The regulations governing the scope of related parties, affiliated enterprises, a significant influence, calculation of the income from profit-seeking activities, the deduction of losses, and foreign tax credits; the relevant calculation method; required documents; and other requirements specified in the preceding five paragraphs shall be prescribed by the MOF.
If an affiliated enterprise specified in Paragraph 1 is subject to Article 43-4 of the Income Tax Act, it is not subject to the preceding six paragraphs.
Article 13
The amount of basic tax of an individual shall be the amount of basic income as calculated in accordance with Article 12 and Paragraph 1 of the preceding article with a deduction of NT$6,000,000 and then multiplied by the tax rate of twenty percent. However, in the case where income tax has been paid on the income under Subparagraph 1 of Paragraph 1 of Article 12, in accordance with the tax laws of the source jurisdiction of that income, such tax paid may be credited against the basic tax. The credited amount shall not exceed the amount of basic tax which, computed by the above mentioned method, is increased due to including such income.
When a taxpayer applies for tax credit as described in the preceding paragraph, he or she shall present the evidence of tax payment certificates issued by the tax authorities of the said source jurisdiction for the same tax year and attested to by an overseas agency of the Republic of China or other organizations recognized by the Government of the Republic of China in the said locality.

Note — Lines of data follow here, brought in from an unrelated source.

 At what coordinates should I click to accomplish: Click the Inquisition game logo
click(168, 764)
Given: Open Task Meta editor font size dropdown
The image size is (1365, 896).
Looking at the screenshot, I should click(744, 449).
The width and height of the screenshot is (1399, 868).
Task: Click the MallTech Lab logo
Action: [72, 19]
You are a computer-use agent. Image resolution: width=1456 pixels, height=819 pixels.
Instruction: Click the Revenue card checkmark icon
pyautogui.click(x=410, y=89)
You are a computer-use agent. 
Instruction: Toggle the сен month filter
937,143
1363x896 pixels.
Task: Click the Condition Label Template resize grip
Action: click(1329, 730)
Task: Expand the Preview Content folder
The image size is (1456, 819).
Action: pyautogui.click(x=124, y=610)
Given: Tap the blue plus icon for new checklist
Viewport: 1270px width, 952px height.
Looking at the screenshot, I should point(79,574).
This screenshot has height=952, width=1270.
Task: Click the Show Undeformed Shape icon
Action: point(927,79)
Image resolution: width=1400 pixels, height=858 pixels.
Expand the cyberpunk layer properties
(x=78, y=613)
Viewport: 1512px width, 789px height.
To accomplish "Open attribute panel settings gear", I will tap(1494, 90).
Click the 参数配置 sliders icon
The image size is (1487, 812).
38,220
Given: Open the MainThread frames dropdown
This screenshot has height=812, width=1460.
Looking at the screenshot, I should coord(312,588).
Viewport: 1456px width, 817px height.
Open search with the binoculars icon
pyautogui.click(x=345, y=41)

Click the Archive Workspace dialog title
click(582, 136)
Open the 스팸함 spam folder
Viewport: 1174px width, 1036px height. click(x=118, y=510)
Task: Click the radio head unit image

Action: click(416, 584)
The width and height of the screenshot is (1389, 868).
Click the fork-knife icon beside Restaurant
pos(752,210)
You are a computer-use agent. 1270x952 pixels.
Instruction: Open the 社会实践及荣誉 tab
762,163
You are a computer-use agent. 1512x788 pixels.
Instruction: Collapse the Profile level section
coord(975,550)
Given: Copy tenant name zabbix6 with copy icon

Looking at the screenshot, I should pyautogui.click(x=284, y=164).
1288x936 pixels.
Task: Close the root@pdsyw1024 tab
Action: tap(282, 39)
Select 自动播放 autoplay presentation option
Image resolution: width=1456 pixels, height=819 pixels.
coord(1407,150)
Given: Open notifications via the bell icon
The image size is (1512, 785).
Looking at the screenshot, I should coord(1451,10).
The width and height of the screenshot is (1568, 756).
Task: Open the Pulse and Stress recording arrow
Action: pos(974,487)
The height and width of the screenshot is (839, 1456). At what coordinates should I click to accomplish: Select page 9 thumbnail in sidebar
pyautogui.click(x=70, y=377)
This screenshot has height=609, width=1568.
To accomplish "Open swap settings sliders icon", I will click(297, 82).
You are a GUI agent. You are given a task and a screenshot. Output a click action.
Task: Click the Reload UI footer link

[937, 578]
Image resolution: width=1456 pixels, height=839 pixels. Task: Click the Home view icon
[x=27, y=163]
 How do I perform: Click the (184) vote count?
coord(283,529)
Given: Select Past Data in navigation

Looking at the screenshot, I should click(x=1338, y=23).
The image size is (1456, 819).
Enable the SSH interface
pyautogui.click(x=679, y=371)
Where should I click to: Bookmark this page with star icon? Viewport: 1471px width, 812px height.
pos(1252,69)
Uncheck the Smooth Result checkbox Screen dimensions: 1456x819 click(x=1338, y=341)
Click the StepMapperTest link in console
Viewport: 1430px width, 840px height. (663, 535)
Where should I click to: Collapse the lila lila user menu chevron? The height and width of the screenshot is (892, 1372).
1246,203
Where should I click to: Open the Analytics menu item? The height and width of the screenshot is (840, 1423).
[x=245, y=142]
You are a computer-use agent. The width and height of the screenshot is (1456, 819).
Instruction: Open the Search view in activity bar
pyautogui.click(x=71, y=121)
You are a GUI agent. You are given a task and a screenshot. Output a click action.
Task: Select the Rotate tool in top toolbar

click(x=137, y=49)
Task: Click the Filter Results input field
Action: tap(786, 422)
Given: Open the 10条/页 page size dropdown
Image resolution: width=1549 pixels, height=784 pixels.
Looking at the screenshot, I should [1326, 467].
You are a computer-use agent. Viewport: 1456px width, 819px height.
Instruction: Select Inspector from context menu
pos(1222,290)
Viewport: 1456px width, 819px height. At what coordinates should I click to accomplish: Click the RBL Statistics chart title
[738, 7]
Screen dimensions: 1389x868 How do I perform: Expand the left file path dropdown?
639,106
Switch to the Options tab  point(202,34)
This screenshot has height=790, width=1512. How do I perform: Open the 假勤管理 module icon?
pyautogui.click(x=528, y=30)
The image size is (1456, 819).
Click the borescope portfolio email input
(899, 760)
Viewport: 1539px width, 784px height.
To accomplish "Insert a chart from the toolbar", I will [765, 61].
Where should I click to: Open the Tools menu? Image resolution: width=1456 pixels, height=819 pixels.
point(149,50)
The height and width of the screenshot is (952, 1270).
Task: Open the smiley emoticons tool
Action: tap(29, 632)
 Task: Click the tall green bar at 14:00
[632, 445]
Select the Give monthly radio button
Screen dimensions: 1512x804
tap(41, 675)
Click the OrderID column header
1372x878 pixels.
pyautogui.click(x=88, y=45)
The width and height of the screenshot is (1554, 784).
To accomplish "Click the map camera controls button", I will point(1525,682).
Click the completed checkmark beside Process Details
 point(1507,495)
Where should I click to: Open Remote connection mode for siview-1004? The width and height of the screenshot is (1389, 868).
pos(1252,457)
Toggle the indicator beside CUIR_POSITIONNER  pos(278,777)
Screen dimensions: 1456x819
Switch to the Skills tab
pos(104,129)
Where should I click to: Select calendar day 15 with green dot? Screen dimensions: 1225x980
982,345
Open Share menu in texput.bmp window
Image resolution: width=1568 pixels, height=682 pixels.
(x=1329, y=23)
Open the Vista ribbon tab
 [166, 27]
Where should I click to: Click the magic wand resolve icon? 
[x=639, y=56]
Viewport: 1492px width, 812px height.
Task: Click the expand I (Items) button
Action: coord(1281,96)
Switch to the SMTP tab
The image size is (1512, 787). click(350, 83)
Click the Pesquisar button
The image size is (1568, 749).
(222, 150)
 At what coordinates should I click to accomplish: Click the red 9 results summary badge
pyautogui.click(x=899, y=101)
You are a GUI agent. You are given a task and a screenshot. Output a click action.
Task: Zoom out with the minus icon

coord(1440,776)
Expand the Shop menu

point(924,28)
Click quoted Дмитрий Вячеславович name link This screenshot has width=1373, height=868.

Paragraph 2, Article 3 shall apply mutatis mutandis to the calculation for adjustment and public announcement of the amount of the deduction prescribed in Paragraph 1.
Article 14
In the case where an individual, as well as his or her spouse and dependents who shall file a consolidated income tax return jointly in accordance with the Income Tax Act, has an amount of income or deduction which is covered by any of the subparagraphs of Paragraph 1 of Article 12 and Paragraph 1, Article 12-1, the taxpayer shall include any such amount in his or her return for the calculation of basic income.